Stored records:
▼
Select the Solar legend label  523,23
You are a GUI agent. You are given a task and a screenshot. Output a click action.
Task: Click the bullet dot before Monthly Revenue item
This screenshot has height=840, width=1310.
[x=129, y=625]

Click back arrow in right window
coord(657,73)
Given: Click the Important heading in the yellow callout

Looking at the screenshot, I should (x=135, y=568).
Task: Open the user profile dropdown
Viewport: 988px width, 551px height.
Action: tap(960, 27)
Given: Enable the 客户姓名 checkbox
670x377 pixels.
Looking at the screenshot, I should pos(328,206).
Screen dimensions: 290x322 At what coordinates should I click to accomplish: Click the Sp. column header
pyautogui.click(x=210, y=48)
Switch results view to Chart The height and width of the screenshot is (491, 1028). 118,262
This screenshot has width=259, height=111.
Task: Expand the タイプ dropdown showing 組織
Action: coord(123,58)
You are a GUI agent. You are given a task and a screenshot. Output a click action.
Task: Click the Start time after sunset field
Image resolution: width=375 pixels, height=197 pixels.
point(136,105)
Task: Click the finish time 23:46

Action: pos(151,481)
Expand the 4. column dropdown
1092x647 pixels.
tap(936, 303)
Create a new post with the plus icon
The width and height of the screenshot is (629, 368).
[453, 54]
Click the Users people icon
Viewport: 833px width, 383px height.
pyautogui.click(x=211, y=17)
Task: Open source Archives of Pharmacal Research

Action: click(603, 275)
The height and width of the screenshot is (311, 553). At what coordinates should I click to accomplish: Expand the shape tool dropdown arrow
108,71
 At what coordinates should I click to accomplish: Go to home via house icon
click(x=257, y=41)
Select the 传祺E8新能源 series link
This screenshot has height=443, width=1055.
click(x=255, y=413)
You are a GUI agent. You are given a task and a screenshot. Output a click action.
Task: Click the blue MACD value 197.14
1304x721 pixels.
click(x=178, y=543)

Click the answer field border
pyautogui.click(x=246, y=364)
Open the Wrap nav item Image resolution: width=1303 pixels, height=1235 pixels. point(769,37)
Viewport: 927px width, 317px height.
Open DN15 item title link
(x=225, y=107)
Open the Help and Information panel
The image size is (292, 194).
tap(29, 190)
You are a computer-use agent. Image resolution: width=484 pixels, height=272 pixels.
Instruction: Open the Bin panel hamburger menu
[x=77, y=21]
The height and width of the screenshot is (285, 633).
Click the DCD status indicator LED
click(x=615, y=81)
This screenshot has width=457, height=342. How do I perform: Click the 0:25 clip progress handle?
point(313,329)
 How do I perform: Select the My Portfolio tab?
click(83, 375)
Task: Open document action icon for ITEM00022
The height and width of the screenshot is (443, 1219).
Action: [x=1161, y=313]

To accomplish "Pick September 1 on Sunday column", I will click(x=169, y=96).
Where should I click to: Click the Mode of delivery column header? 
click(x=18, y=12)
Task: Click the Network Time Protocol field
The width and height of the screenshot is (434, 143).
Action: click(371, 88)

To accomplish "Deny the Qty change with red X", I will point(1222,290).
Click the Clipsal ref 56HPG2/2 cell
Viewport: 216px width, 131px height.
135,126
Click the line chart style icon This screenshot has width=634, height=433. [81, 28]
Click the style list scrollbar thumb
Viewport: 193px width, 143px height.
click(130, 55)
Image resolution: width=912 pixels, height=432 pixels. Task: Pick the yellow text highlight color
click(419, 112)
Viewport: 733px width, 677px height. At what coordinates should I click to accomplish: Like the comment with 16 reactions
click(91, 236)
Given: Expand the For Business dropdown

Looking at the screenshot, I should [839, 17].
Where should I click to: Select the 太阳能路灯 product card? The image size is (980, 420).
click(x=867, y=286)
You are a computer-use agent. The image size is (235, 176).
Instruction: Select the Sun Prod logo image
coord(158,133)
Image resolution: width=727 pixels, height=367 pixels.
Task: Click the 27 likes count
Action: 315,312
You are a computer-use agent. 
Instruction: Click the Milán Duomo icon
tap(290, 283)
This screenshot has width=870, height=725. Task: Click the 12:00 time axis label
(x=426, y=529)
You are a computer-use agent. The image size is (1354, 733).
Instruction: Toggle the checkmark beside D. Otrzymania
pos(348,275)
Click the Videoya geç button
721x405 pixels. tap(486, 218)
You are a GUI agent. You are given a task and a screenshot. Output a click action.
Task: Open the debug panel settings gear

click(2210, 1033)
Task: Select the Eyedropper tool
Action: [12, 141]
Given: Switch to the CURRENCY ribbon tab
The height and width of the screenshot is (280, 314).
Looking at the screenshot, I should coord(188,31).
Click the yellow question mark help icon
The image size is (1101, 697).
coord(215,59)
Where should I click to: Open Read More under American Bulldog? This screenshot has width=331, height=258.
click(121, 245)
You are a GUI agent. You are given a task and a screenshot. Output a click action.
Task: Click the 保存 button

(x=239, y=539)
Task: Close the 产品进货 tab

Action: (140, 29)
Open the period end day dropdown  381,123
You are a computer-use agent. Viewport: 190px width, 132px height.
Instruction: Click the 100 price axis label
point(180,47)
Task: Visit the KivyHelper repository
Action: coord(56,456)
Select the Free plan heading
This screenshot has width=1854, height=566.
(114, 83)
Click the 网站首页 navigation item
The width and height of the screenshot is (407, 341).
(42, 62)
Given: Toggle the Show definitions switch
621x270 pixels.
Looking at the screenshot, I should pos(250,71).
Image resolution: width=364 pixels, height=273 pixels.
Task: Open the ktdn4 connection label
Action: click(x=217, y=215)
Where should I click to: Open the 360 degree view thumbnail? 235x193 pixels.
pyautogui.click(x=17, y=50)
▲
# What you have to do:
Keeping every word in place, restate the entries above.

# Response for this exercise:
Select the Solar legend label  523,23
You are a GUI agent. You are given a task and a screenshot. Output a click action.
Task: Click the bullet dot before Monthly Revenue item
This screenshot has height=840, width=1310.
[x=129, y=625]

Click back arrow in right window
coord(657,73)
Given: Click the Important heading in the yellow callout

Looking at the screenshot, I should (x=135, y=568).
Task: Open the user profile dropdown
Viewport: 988px width, 551px height.
Action: tap(960, 27)
Given: Enable the 客户姓名 checkbox
670x377 pixels.
Looking at the screenshot, I should pos(328,206).
Screen dimensions: 290x322 At what coordinates should I click to accomplish: Click the Sp. column header
pyautogui.click(x=210, y=48)
Switch results view to Chart The height and width of the screenshot is (491, 1028). 118,262
This screenshot has width=259, height=111.
Task: Expand the タイプ dropdown showing 組織
Action: coord(123,58)
You are a GUI agent. You are given a task and a screenshot. Output a click action.
Task: Click the Start time after sunset field
Image resolution: width=375 pixels, height=197 pixels.
point(136,105)
Task: Click the finish time 23:46

Action: pos(151,481)
Expand the 4. column dropdown
1092x647 pixels.
tap(936, 303)
Create a new post with the plus icon
The width and height of the screenshot is (629, 368).
[453, 54]
Click the Users people icon
Viewport: 833px width, 383px height.
pyautogui.click(x=211, y=17)
Task: Open source Archives of Pharmacal Research

Action: click(603, 275)
The height and width of the screenshot is (311, 553). At what coordinates should I click to accomplish: Expand the shape tool dropdown arrow
108,71
 At what coordinates should I click to accomplish: Go to home via house icon
click(x=257, y=41)
Select the 传祺E8新能源 series link
This screenshot has height=443, width=1055.
click(x=255, y=413)
You are a GUI agent. You are given a task and a screenshot. Output a click action.
Task: Click the blue MACD value 197.14
1304x721 pixels.
click(x=178, y=543)

Click the answer field border
pyautogui.click(x=246, y=364)
Open the Wrap nav item Image resolution: width=1303 pixels, height=1235 pixels. point(769,37)
Viewport: 927px width, 317px height.
Open DN15 item title link
(x=225, y=107)
Open the Help and Information panel
The image size is (292, 194).
tap(29, 190)
You are a computer-use agent. Image resolution: width=484 pixels, height=272 pixels.
Instruction: Open the Bin panel hamburger menu
[x=77, y=21]
The height and width of the screenshot is (285, 633).
Click the DCD status indicator LED
click(x=615, y=81)
This screenshot has width=457, height=342. How do I perform: Click the 0:25 clip progress handle?
point(313,329)
 How do I perform: Select the My Portfolio tab?
click(83, 375)
Task: Open document action icon for ITEM00022
The height and width of the screenshot is (443, 1219).
Action: [x=1161, y=313]

To accomplish "Pick September 1 on Sunday column", I will click(x=169, y=96).
Where should I click to: Click the Mode of delivery column header? 
click(x=18, y=12)
Task: Click the Network Time Protocol field
The width and height of the screenshot is (434, 143).
Action: click(371, 88)

To accomplish "Deny the Qty change with red X", I will point(1222,290).
Click the Clipsal ref 56HPG2/2 cell
Viewport: 216px width, 131px height.
135,126
Click the line chart style icon This screenshot has width=634, height=433. [81, 28]
Click the style list scrollbar thumb
Viewport: 193px width, 143px height.
click(130, 55)
Image resolution: width=912 pixels, height=432 pixels. Task: Pick the yellow text highlight color
click(419, 112)
Viewport: 733px width, 677px height. At what coordinates should I click to accomplish: Like the comment with 16 reactions
click(91, 236)
Given: Expand the For Business dropdown

Looking at the screenshot, I should [839, 17].
Where should I click to: Select the 太阳能路灯 product card? The image size is (980, 420).
click(x=867, y=286)
You are a computer-use agent. The image size is (235, 176).
Instruction: Select the Sun Prod logo image
coord(158,133)
Image resolution: width=727 pixels, height=367 pixels.
Task: Click the 27 likes count
Action: 315,312
You are a computer-use agent. 
Instruction: Click the Milán Duomo icon
tap(290, 283)
This screenshot has width=870, height=725. Task: Click the 12:00 time axis label
(x=426, y=529)
You are a computer-use agent. The image size is (1354, 733).
Instruction: Toggle the checkmark beside D. Otrzymania
pos(348,275)
Click the Videoya geç button
721x405 pixels. tap(486, 218)
You are a GUI agent. You are given a task and a screenshot. Output a click action.
Task: Open the debug panel settings gear

click(2210, 1033)
Task: Select the Eyedropper tool
Action: [12, 141]
Given: Switch to the CURRENCY ribbon tab
The height and width of the screenshot is (280, 314).
Looking at the screenshot, I should coord(188,31).
Click the yellow question mark help icon
The image size is (1101, 697).
coord(215,59)
Where should I click to: Open Read More under American Bulldog? This screenshot has width=331, height=258.
click(121, 245)
You are a GUI agent. You are given a task and a screenshot. Output a click action.
Task: Click the 保存 button

(x=239, y=539)
Task: Close the 产品进货 tab

Action: (140, 29)
Open the period end day dropdown  381,123
You are a computer-use agent. Viewport: 190px width, 132px height.
Instruction: Click the 100 price axis label
point(180,47)
Task: Visit the KivyHelper repository
Action: coord(56,456)
Select the Free plan heading
This screenshot has width=1854, height=566.
(114, 83)
Click the 网站首页 navigation item
The width and height of the screenshot is (407, 341).
(42, 62)
Given: Toggle the Show definitions switch
621x270 pixels.
Looking at the screenshot, I should pos(250,71).
Image resolution: width=364 pixels, height=273 pixels.
Task: Open the ktdn4 connection label
Action: click(x=217, y=215)
Where should I click to: Open the 360 degree view thumbnail? 235x193 pixels.
pyautogui.click(x=17, y=50)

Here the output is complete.